Moore duly went to Europe and returned within six months, not famous and homesick. He slotted straight back into his old job in Operations. Within days he was summonsed to Whitrod’s office. ‘How did it all go?’ Whitrod asked.
Moore fibbed. He said it went very well.
‘I think you have enormous talent and I think you can do something for us,’ said Whitrod. ‘I’m going to make a position available at the Police Academy and get you to direct re-enactments of scenes of crime using drama.’
Whitrod had set up a specific crime scene investigation unit. He wanted to modernise it. He wanted to introduce new techniques. Moore would train members of the unit with his dramatic flair.

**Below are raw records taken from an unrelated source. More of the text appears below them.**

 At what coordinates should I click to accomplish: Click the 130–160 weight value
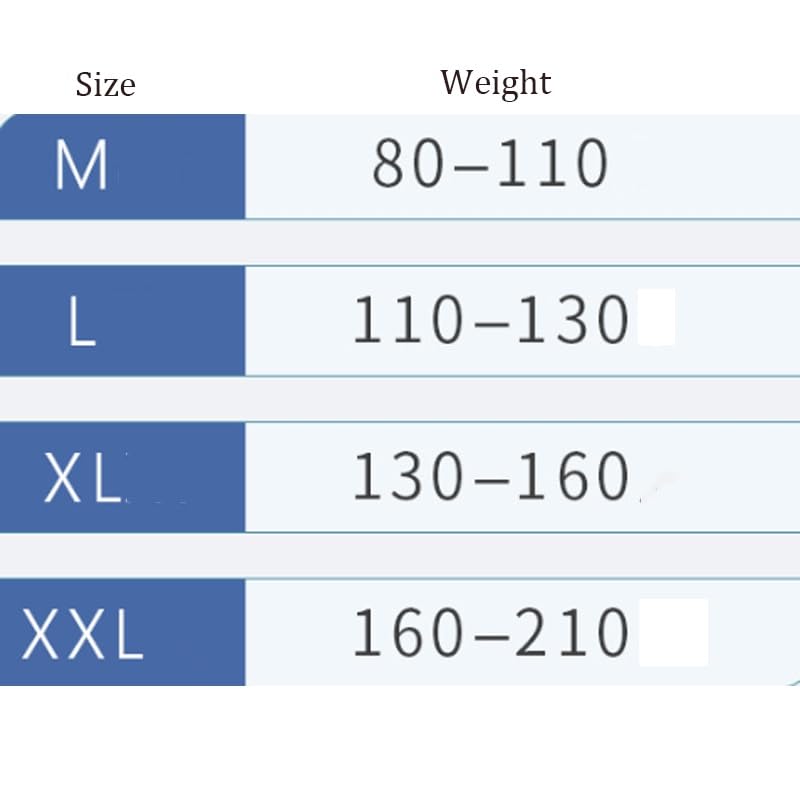491,477
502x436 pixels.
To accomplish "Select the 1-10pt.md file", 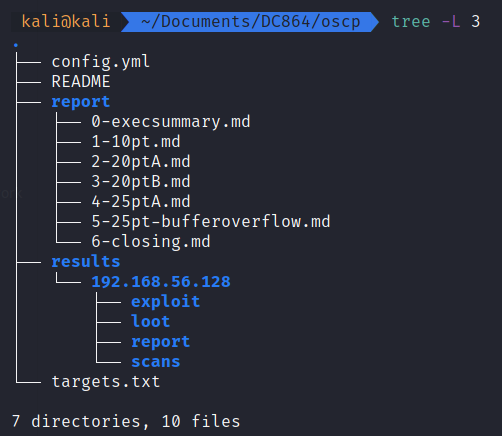I will [x=136, y=142].
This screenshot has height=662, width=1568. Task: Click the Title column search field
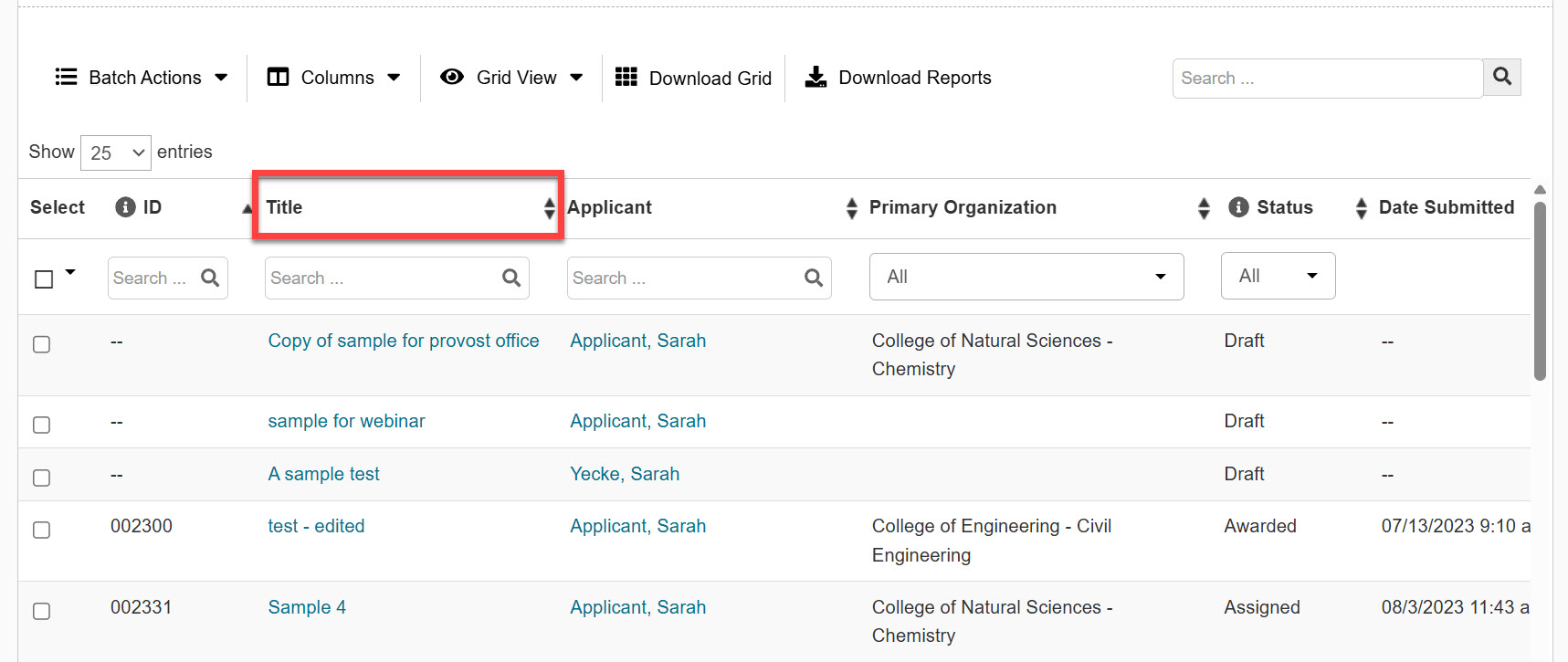tap(384, 278)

In the meantime, Moore would have to make up for his lack of hands-on police work while the academy specifics were ironed out. He had to work out of a suburban police station for a while. Where did he want to go?

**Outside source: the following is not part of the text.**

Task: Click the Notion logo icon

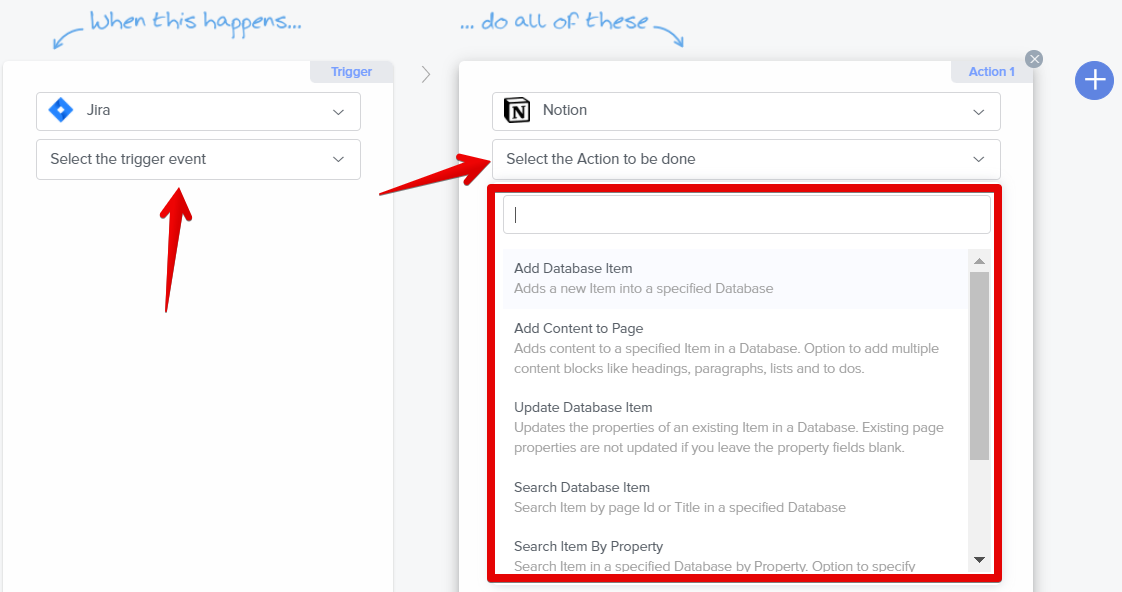Action: point(517,110)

Moore decided he would like to work at Mitchelton.
Neither Whitrod nor Moore could know that within a few short years Moore would, in a way, get at least part of his lifelong wish. ‘Constable Dave’ would become one of the most recognisable faces on Australian television. He would also become a lightning rod for trouble that would rock the Queensland Police Force to its foundations.
The Hippies of Cedar Bay
The beginning of the end for Whitrod was in fact sealed on a beautiful stretch of beach 2005 kilometres north-west of Brisbane and a little over 50 kilometres south of Cooktown. The place was called Cedar Bay.
Accessible usually by foot or boat, the bay area had been mined for tin from the late 1870s. By the mid-1970s, there was one former tin miner left – the hermit Bill Evans, or Cedar Bay Bill as he became known.
With his permission, two communes of hippies set up camp, one at the northern end of the beach and another to the south. The northerners were meat-eating and slaughtered pigs for food. The southerners were vegetarians, planted fruit trees and sheltered in well-tended huts. They smoked marihuana, lived naked, played music and reared children. They had ‘new moon’ parties and bothered nobody.
On the wet and humid morning of Sunday 29 August 1976, Laurel Pallister, with baby Tree on her hip, was enjoying the dawn at the southern end of the beach when she saw men in uniforms down at the water’s edge.
Offshore was the patrol boat HMAS
Bayonet
, and the narcotics vessel
Jabiru
. Soon a helicopter was circling overhead, dropping officers down onto the beach. Simultaneously, other police and drug agents arrived at the bay’s western flank by four-wheel-drive. A light aircraft criss-crossed overhead.
The pilot of the chartered helicopter – Wayne Knight, who was in his thirties – had at one time worked for the CIA’s Air America, flying covert operations in the Vietnam War. As he landed with two Narcotics agents at the northern end of the beach he ‘could see the faces of the hippies looking at us through the bush’.